Trustee Paul Westcott invited McFall, a Registered Nurse and former 17-year Cleveland Clinic employee, to brag about the Vero hospital’s excellent safety record.

“How safe is our labor and delivery department, number one? Number two, the quality of the experience there. If you can talk, because you’re there, you have people around there, what is that like? Every opportunity we can crow about it, we’re going to crow,” Westcott said.

McFall explained that Indian River’s infant mortality rates are nearly five times better than the average of hospitals in Florida, and that Cleveland Clinic has a maternal-fetal medicine specialist on staff to provide advanced prenatal care.

She explained that some women go out of county because Vero only has a Level One Neonatal Intensive Care Unit, so out of an abundance of caution, even though they are not at high risk they go to a Level Two or Level Three NICU.

“If you are a candidate to deliver at a level one facility, such as Cleveland Clinic Indian River Hospital, the likelihood of you being separated from your baby is less than 2 percent,” McFall said.

“If you delivered at Cleveland Clinic Indian River Hospital, your neonatal mortality rate is .80 (or .8 deaths out of 1,000 births). Those are pretty good odds. So when you talk about safety versus to your north or to your south, that both have NICUs, your odds are pretty good,” she said.

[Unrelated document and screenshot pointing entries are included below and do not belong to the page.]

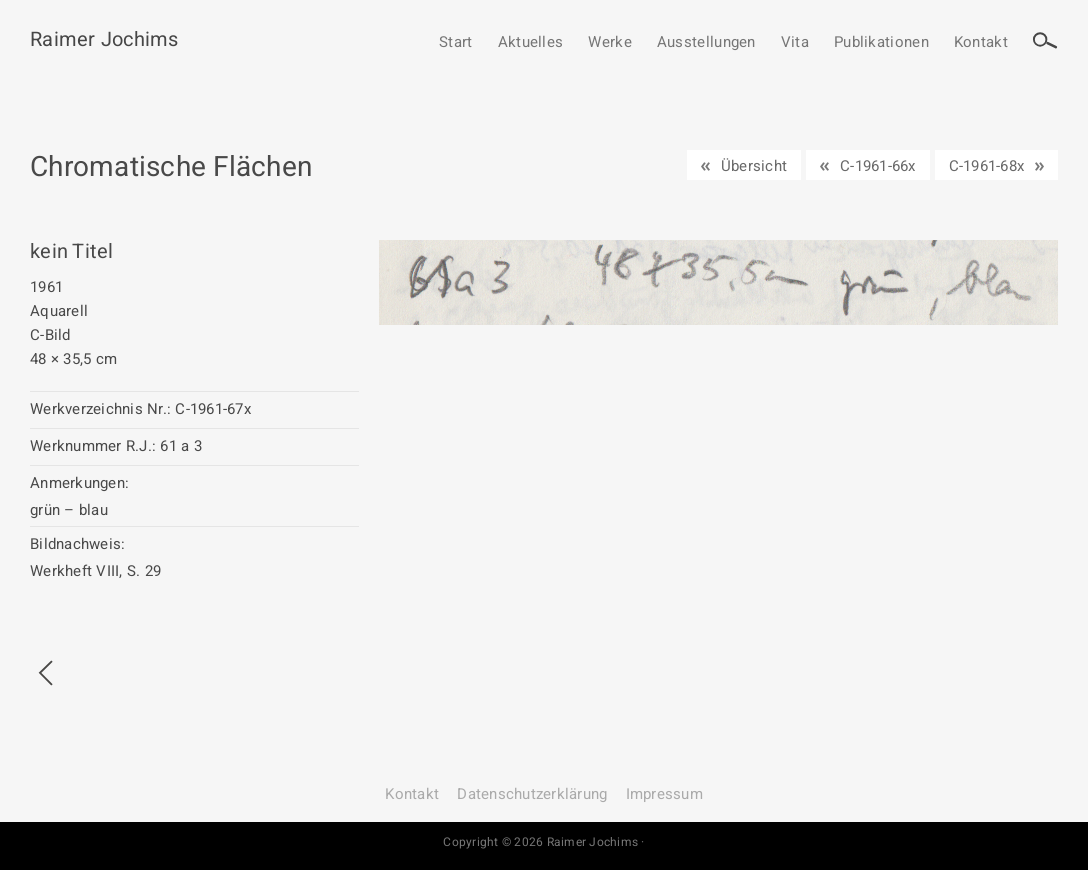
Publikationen (881, 43)
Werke (610, 43)
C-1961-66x (878, 166)
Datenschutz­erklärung (532, 794)
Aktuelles (531, 43)
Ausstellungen (706, 43)
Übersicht (754, 166)
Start (456, 43)
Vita (795, 43)
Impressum (664, 794)
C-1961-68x (987, 166)
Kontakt (981, 43)
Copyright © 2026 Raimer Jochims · (543, 842)
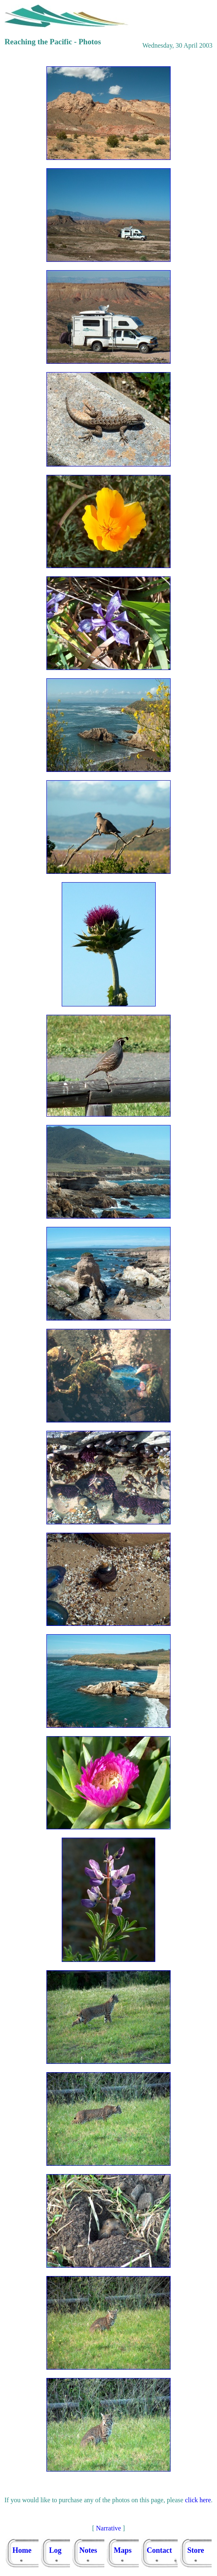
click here (198, 2499)
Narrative (108, 2528)
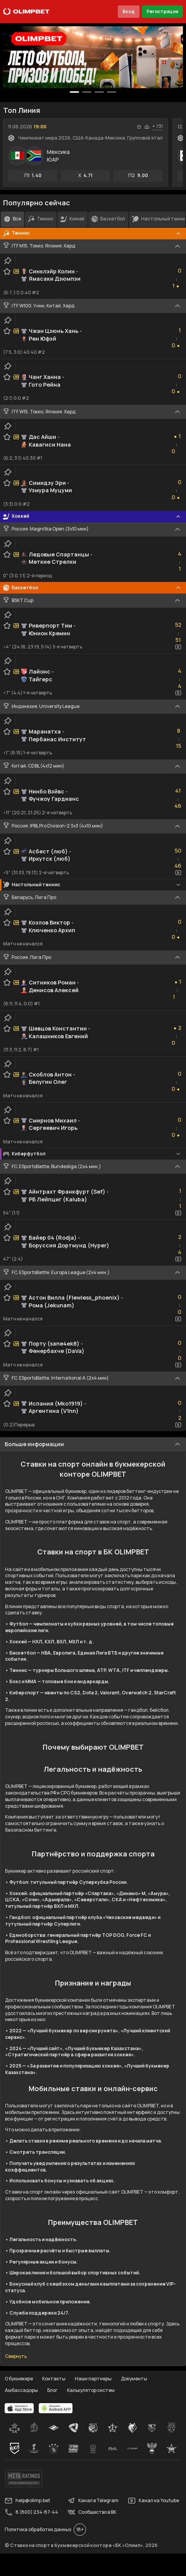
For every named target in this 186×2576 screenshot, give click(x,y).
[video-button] (178, 647)
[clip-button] (8, 260)
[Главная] (26, 11)
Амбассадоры (21, 2390)
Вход (128, 11)
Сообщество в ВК (91, 2512)
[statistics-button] (147, 126)
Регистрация (162, 11)
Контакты (53, 2378)
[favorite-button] (139, 126)
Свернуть (16, 2356)
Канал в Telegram (93, 2500)
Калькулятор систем (91, 2390)
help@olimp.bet (27, 2500)
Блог (52, 2390)
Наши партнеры (93, 2378)
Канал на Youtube (153, 2500)
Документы (134, 2378)
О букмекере (19, 2378)
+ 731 (157, 126)
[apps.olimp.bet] (19, 2408)
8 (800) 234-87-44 (31, 2512)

McFall said now the new decor and amenities will be as impressive as the safety record and she expects the revamp to appeal to women deciding where to give birth.

“If we walk into a very outdated labor and delivery department, and the statistics are not evident to us, we’re going to choose to go somewhere that is prettier,” she said.

If local patients demand to deliver in Vero, eventually the obstetricians will presumably comply, and strike contracts with Cleveland Clinic for birthing services. That, combined with the right kind of population growth – younger working people with good health insurance – should move Vero’s maternity ward toward the financial break-even point.